Shaw has been sales director of  Thames  for 2˝ years and has worked for the company and its predecessor, ABC, for 20 years. He was sales controller of ABC at the time of the 1968 merger with Rediffusion and kept the job in the new company.

 

"  Thames  has one of the best sales operations in the business*' says Ray Morgan. There are people who feel that Shaw ran the department, even when he was sales controller. "He's been running the sales department for a long time, even when George Cooper was sales director" says the media director of one large agency

"1 don't think that Rick Hughes (the current sales controller) has taken over in quite the same way."

Yet their opinion is directly con­tradicted by that of two other media directors who maintain that Shaw "is a great delegator"."He lets people get on with it" says Bernard Davy. "He doesn't interfere. Other sales directors have to get involved in every problem, which means that when they're not there, the whole thing grinds to a halt."

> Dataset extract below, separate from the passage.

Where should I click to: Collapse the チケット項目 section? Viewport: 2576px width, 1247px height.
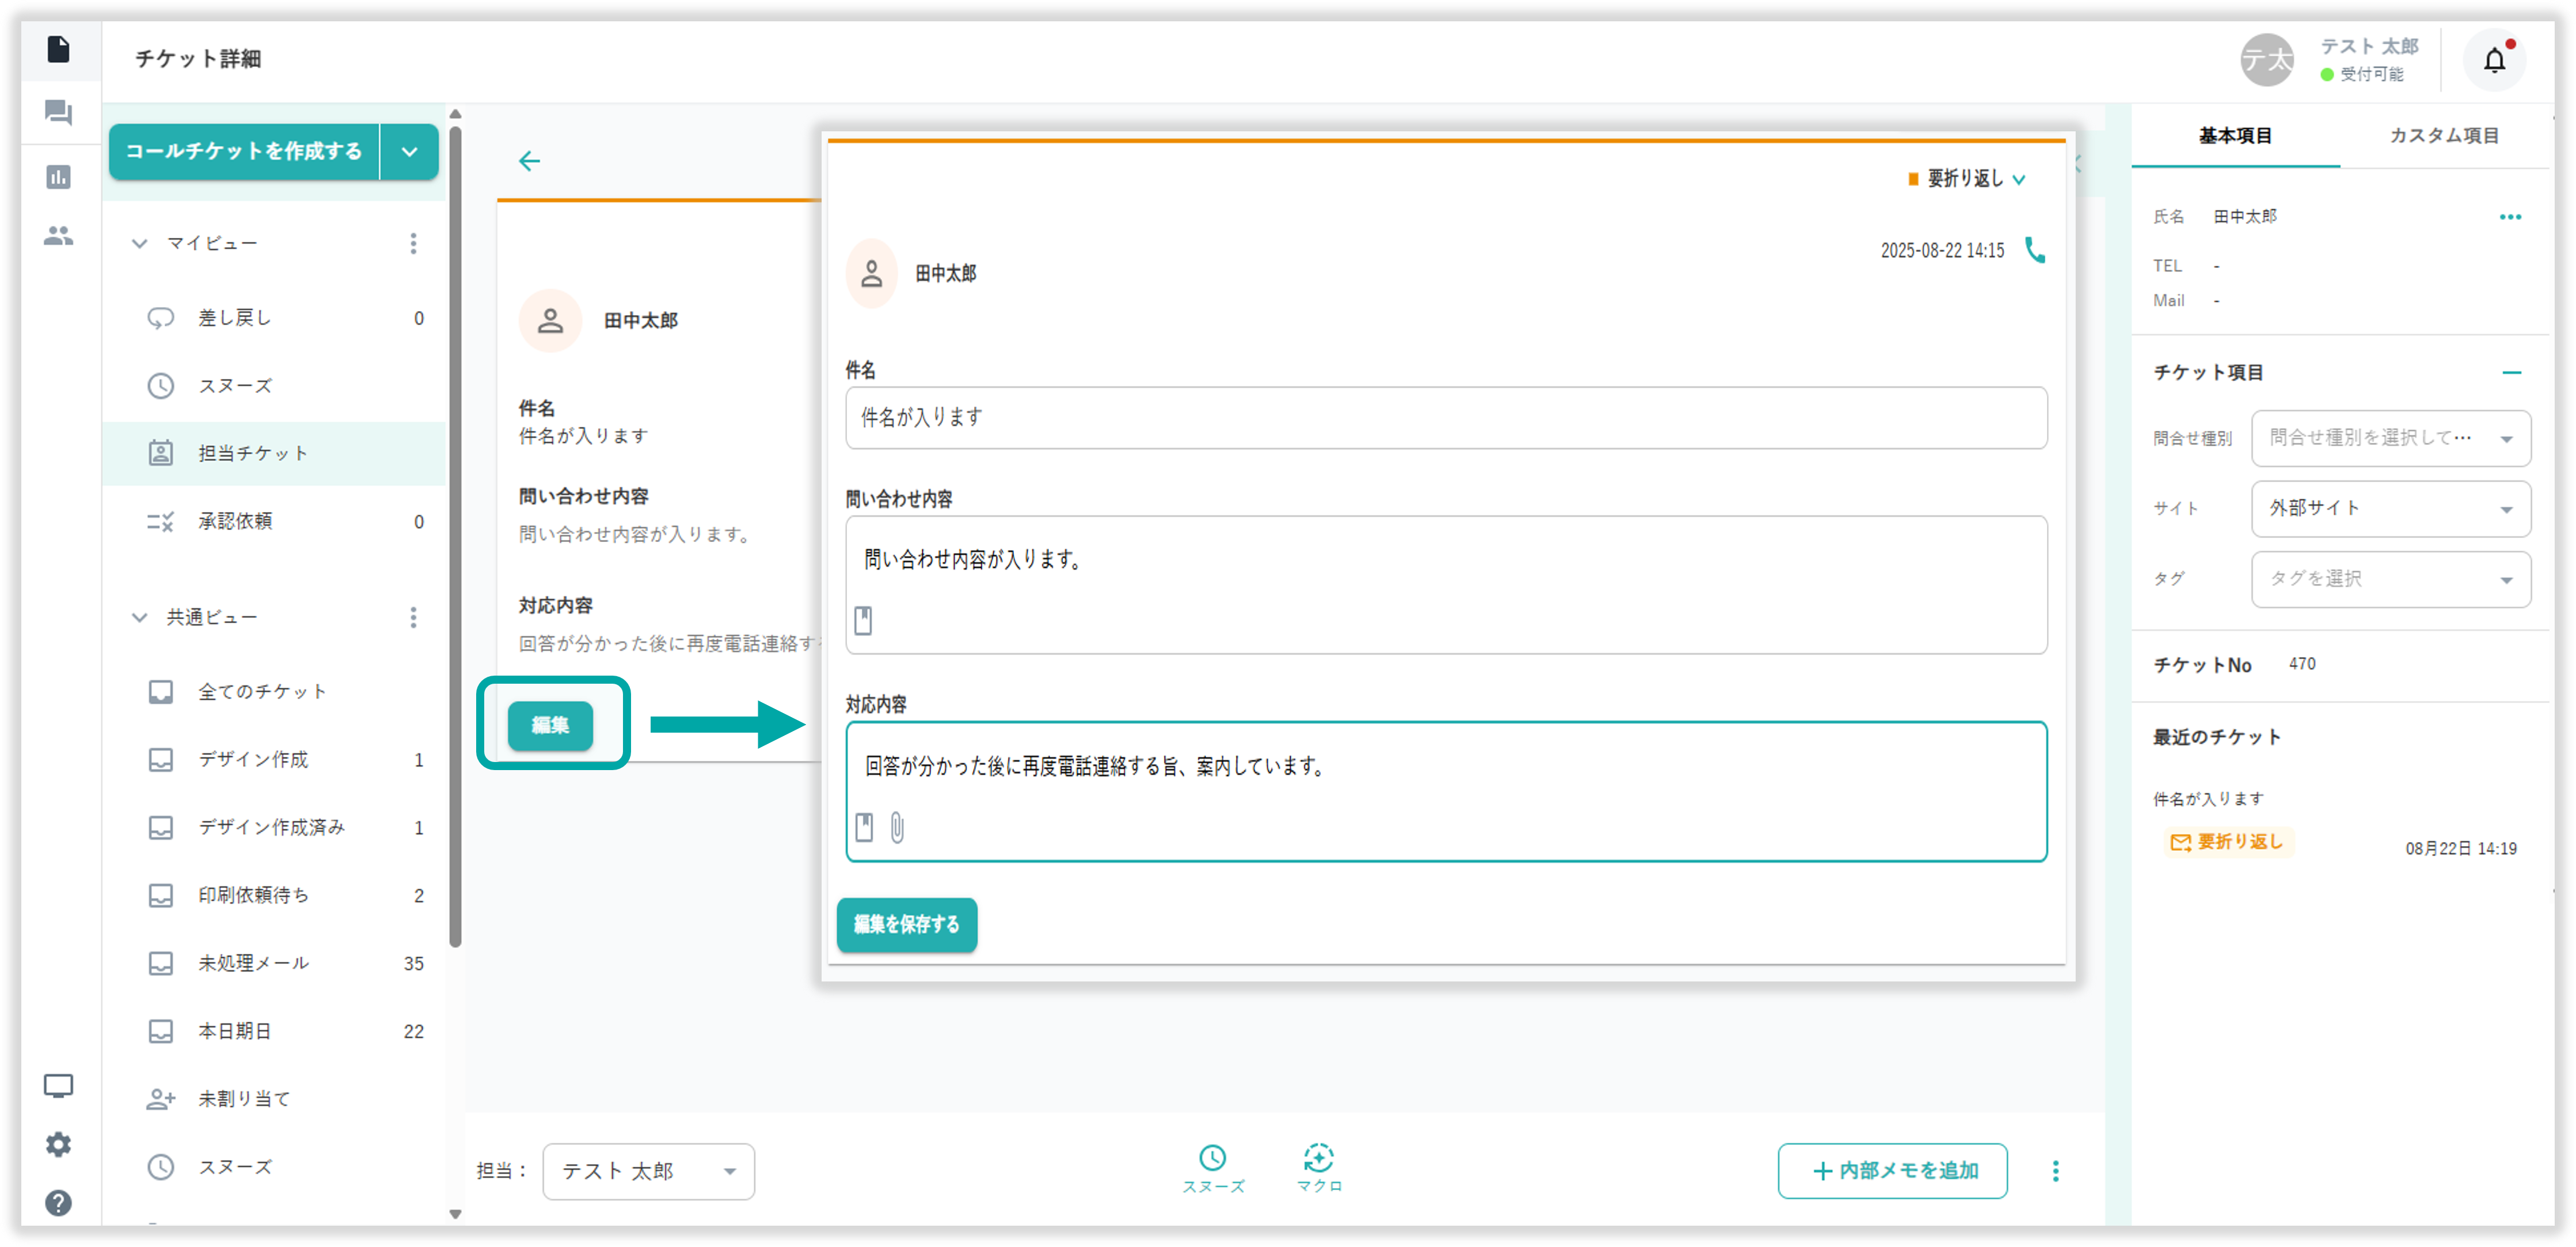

"He's an ideas man of tremendous depth," says Robin Erskine 

TV advertising this summer has been dominated by the arguments over the huge rise in ITV's ad rates this year, coupled with declining audience ratings. For most of the summer, agency critics have met with a deafening silence from the TV companies, highly conscious of the fact that the Annan Committee is reading their every statement.

Eventually, this silence was broken by HTV's sales director Ron Wordley, in an article in Campaign  but there are a number of people who feel that Shaw would have liked to reply to the criticism himself — and a lot earlier in the summer — but that politics prevailed.

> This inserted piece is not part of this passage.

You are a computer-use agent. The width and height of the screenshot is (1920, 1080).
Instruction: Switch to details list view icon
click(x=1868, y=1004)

Shaw has since answered the critics — in the Young and Rubicam media bulletin, Time and Space - concluding: "Everyone in Independent Television knows full well that whilst we have the pre-eminent medium advertisers will not support us if they do not get value for money.

"We intend to maintain the quality of our medium and ensure that our medium is a viable proposition for advertisers, without whose financial support we would not exist."